Please copy, exactly as they appear below, the lines from the one containing "Open the Calculate" through the one containing "You are a computer-use".
Given records: Begin
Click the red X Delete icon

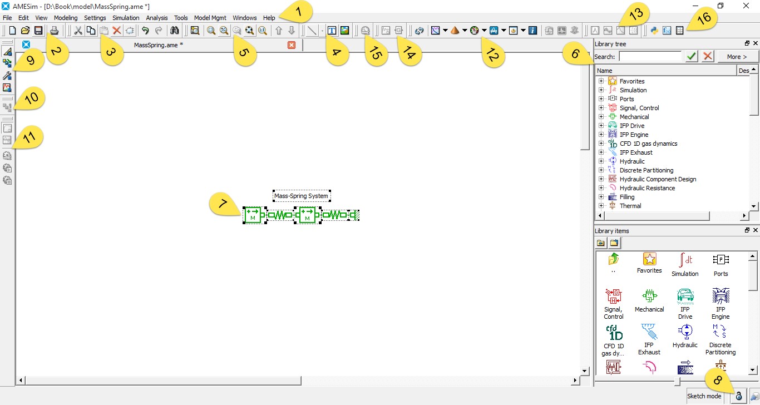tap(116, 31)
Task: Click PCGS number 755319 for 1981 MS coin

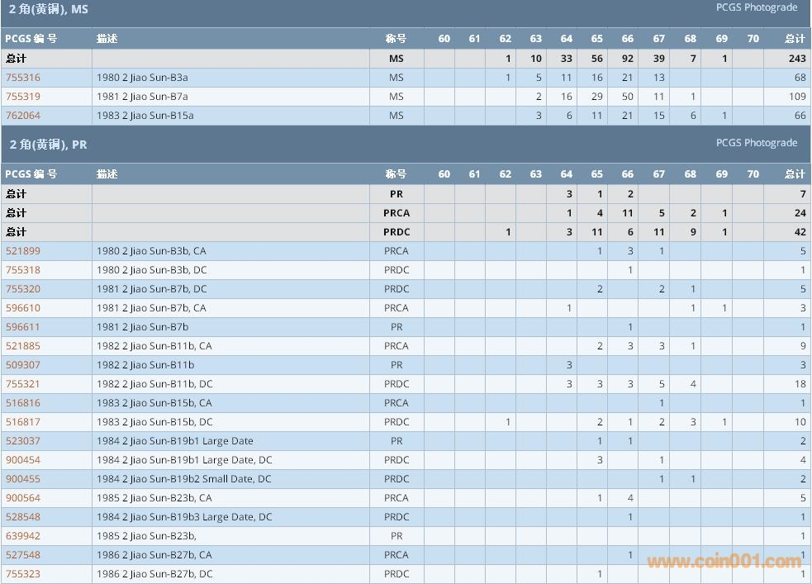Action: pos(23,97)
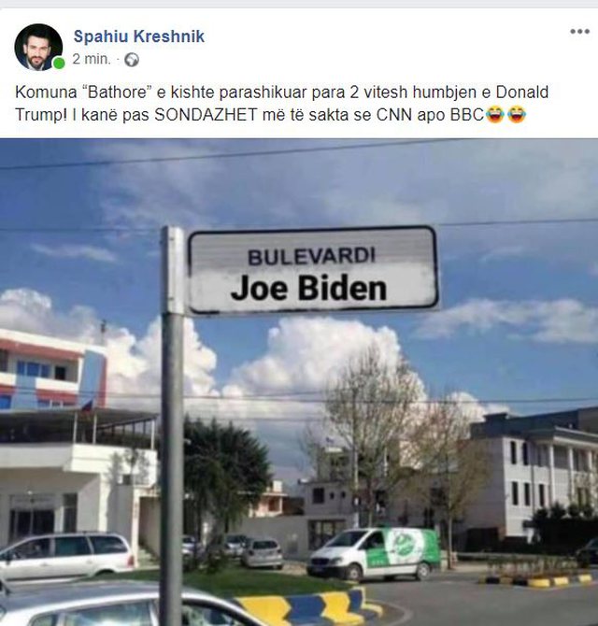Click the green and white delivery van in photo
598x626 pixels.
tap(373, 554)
Given records: End
Given records: Begin
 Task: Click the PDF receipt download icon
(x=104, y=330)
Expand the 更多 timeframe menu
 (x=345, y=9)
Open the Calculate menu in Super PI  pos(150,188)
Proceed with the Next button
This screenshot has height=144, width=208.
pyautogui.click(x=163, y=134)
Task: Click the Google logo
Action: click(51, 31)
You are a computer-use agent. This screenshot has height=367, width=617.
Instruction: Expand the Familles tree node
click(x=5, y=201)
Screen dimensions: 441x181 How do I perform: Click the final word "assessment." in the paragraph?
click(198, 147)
Given records: End
**Exercise solution**
Open the Calculate menu in Super PI  pos(150,188)
Proceed with the Next button
This screenshot has height=144, width=208.
pyautogui.click(x=163, y=134)
Task: Click the Google logo
Action: click(51, 31)
You are a computer-use agent. This screenshot has height=367, width=617.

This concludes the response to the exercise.